Marriage Matters : Conservatives and liberals should agree: Children benefit from two-parent households and government can help. (Ron Mincy and Robert Doar, Jan. 7, 2016, US News)

We agree that marriage matters. Marriage is more than just a mechanism through which households receive two incomes. In the United States, the institution of marriage is the most reliable way for children to get what they most need: two consistent and engaged parents. While we know it is difficult to find solutions to issues that so deeply involve personal choice, we believe that any serious agenda to help the poor must rest on strategies to strengthen families. 

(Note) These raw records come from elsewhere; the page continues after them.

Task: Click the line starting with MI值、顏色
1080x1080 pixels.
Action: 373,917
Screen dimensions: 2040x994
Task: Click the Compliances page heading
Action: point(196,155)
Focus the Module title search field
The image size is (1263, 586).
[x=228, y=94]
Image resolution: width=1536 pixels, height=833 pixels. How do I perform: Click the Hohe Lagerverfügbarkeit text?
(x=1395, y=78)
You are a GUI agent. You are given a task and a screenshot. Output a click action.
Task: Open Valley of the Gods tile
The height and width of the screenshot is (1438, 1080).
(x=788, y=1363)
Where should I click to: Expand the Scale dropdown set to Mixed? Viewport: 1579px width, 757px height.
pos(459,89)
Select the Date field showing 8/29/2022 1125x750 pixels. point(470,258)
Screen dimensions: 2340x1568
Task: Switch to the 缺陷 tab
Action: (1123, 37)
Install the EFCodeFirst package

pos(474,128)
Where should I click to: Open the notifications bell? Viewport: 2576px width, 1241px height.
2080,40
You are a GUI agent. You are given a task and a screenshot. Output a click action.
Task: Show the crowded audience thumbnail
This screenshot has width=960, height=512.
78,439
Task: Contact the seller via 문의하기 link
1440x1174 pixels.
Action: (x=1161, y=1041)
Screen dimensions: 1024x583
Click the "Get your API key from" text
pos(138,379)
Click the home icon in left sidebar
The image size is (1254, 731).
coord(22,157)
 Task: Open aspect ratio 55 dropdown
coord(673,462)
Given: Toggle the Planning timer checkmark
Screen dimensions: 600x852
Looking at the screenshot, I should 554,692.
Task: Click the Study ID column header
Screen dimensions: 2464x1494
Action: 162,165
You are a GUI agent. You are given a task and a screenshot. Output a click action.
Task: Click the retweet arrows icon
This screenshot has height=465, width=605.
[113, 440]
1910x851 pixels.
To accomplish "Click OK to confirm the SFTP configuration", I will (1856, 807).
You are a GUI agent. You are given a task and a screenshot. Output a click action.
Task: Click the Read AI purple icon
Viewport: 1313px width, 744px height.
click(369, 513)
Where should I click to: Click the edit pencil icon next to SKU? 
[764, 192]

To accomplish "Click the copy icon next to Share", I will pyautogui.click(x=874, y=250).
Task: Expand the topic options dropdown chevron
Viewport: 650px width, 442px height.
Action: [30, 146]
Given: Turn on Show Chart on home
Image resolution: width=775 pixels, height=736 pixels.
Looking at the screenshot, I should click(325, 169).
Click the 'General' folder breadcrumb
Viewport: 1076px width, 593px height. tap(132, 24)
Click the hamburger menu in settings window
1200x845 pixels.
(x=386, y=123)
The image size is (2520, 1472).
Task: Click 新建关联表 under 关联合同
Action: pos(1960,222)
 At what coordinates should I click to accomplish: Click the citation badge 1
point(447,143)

First, we believe leaders from all sectors have a responsibility to be clear and direct about how hard it is to raise a child without two committed parents; and that in the U.S., marriage is the easiest way to obtain such parenting. Just as we've seen reductions in smoking and teen pregnancy after public information campaigns, we propose an effort of similar scope to promote the value of committed co-parenting and marriage. America's college graduates appear to have been influenced by a similar cultural expectation: The birth rate for unmarried college graduates is 9 percent compared to more than 50 percent for women with a high school degree or less. When it comes to marriage before childbearing, American elites should not be afraid to preach what they practice.

Second, we ought to enable responsible childbearing by making women and men aware of their options for planning pregnancies through birth control, and ensure access to effective contraceptives.

We also recognize that, in addition to increasing the share of stable two-parent families to make parenting easier, we must help to close the parenting gap between low-income families and better-off ones. Here, government can play a positive role by supporting programs that teach parents the practices and skills needed to achieve the high goals parents have for their children. 

Evidence-based home visiting programs, such as the largely successful Nurse Family Partnership funded by the federal Maternal, Infant, and Early Childhood Home Visiting Program, provide critical education and guidance that help the mother and father better care for their children. We encourage continued funding of that program and increased efforts by states to tie their spending to evidence-based models. Government cannot effectively raise a child, but it can allocate its funding to efforts that have been proven to help close the parenting gap.

Finally, the economic struggles of men without a college degree have made marriage less attractive to women in low-income communities. Improving family life requires that disconnected men be helped to gain their footing in the labor market. Enhancing the Earned Income Tax Credit for childless adults and noncustodial parents, as President Barack Obama and Speaker Paul Ryan have proposed, could help encourage employment and increase earnings.